Pathogenesis And Epidemiology


Cancer of the bile duct, cholangiocarcinoma, can occur anywhere along the biliary tract from the ampulla of Vater to the intrahepatic biliary radicals. The hepatic duct bifurcation is the most frequently involved site accounting for approximately 60–80% of cholangiocarcinomas.

The etiology of cholangiocarcinoma has not been clearly defined. A number of pathologic conditions, however, resulting in either acute or chronic biliary tract epithelial injury may predispose to malignant change. Primary sclerosing cholangitis, an idiopathic inflammatory condition of the biliary tree, has been clearly associated with the development of cholangiocarcinoma in up to 40% of patients. Congenital biliary cystic disease, such as choledochal cysts or Caroli's disease, has also been associated with malignant transformation in up to 25% of cases. These conditions appear to be related to an anomalous pancreatico-biliary duct junction and, perhaps, are related to the reflux of pancreatic secretions into the bile duct.



Take Home Points


Cholangiocarcinoma is a rare disease but has an increased incidence in patients with underlying sclerosing cholangitis or choledochal cysts.

Perihilar cholangiocarcinoma, also called Klatskin's tumor, is the most common. Klatskin's tumors are classified with the Bismuth-Corlette system.

Surgical resection is the only curative treatment for cholangiocarcinoma. Resectability is largely determined by the extent of ductal and vascular involvement.

Patients have a better than 5-year survival rate when an R0 resection is obtained.



Diagnosis And Staging


Jaundice is a presenting complaint in almost all cases of Klatskin tumors. Non-specific complaints, such as weight loss and abdominal pain, may also occur. Cholangitis is an uncommon symptom at the time of presentation of cholangiocarcinoma, but frequently occurs after endoscopic or percutaneous biliary tract instrumentation.
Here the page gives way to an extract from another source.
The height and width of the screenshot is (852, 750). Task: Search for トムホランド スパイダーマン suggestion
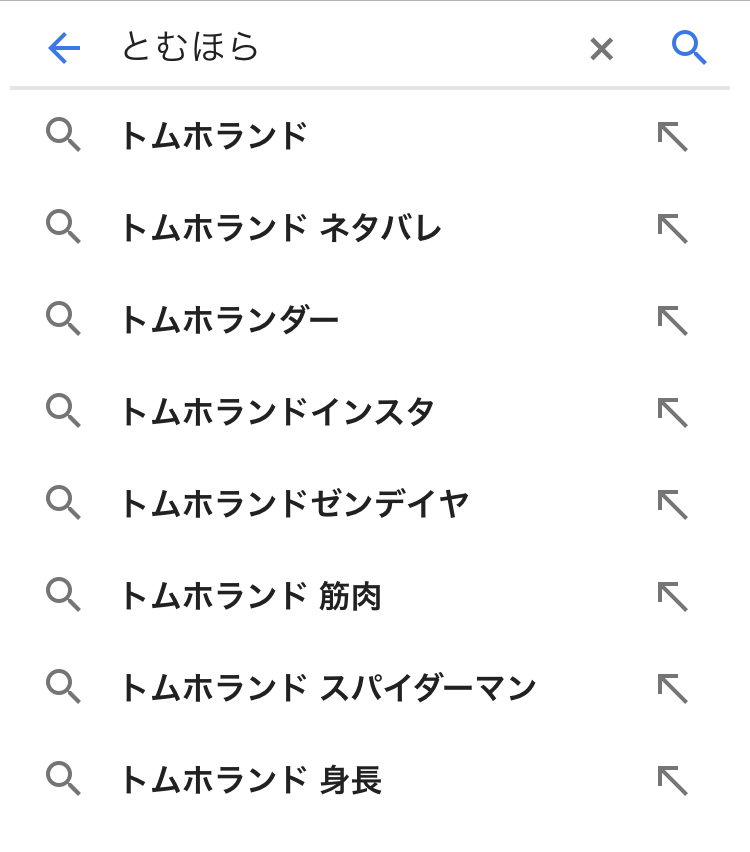327,688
The evaluation of the jaundiced patient should begin with either an abdominal ultrasound or computed tomography (CT) scan. Findings on either study suggestive of Klatskin tumor include a dilated intrahepatic biliary tree, a normal or collapsed gallbladder and extrahepatic biliary tree, and a normal pancreas. Contrast enhanced spiral CT scanning provides highly accurate technique for imaging small lesions of biliary tree and clarifying the relationship of the tumor and portal venous and arterial structures. More recently, the use of magnetic resonance cholangiopancreatography (MRCP) has been able to clearly identify the site and nature of biliary obstruction in a noninvasive manner.

After biliary ductal demonstration has been demonstrated by imaging studies, it is imperative for proximal biliary tumors that cholangiography be performed. Cholangiography should define not only the location, but also visualize the uppermost extent of the tumor to determine the limits of resectability.



Surgical Treatment


At completion of preoperative staging, approximately two-thirds of patients with Klatskin tumors will be considered operable. Resectability is further assessed at operation by careful exploration for peritoneal implants, hepatic metastasis and regional lymph node involvement. The goal of any surgical procedure is to remove all gross and microscopic disease and to relieve biliary obstruction. The standard surgical procedure includes resection of the extrahepatic bile duct from the duodenum to above the level of the hepatic confluence, cholecystectomy, portal lymphadenectomy and biliary-enteric anastomosis. Controversy, however, exists with respect to the performance of routine, hepatic lobectomy and caudate lobectomy. Unfortunately, there have been no prospective, randomized trials to address this controversy.